* YOUR TASK
Within the entries below, find every line that has the string "Given", then copy it.
'''
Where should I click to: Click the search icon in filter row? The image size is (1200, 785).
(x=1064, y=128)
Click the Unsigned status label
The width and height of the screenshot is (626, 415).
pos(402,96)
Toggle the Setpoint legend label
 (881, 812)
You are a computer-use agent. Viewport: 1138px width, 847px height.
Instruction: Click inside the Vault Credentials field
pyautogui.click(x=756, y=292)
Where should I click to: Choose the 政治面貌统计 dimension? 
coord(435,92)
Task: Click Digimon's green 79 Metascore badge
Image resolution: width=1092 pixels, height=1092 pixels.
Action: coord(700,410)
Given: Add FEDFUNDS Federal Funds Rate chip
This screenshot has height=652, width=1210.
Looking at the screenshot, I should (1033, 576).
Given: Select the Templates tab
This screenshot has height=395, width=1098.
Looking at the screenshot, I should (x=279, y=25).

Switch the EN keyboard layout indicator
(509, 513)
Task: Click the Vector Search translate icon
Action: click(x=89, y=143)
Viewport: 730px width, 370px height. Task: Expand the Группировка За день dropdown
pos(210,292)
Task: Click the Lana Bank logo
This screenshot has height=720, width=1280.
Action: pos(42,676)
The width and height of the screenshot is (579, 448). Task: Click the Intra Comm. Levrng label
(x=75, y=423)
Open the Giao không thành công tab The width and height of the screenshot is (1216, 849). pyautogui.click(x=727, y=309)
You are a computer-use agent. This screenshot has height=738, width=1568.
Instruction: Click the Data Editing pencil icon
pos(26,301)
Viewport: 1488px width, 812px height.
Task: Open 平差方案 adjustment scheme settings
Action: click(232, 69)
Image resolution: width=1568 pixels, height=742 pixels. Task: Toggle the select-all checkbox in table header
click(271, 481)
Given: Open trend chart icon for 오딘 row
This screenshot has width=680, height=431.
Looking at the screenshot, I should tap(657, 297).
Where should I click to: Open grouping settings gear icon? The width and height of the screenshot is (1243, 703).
'''
* ANSWER SPACE
Given: Add FEDFUNDS Federal Funds Rate chip
Given: Select the Templates tab
Given: Open trend chart icon for 오딘 row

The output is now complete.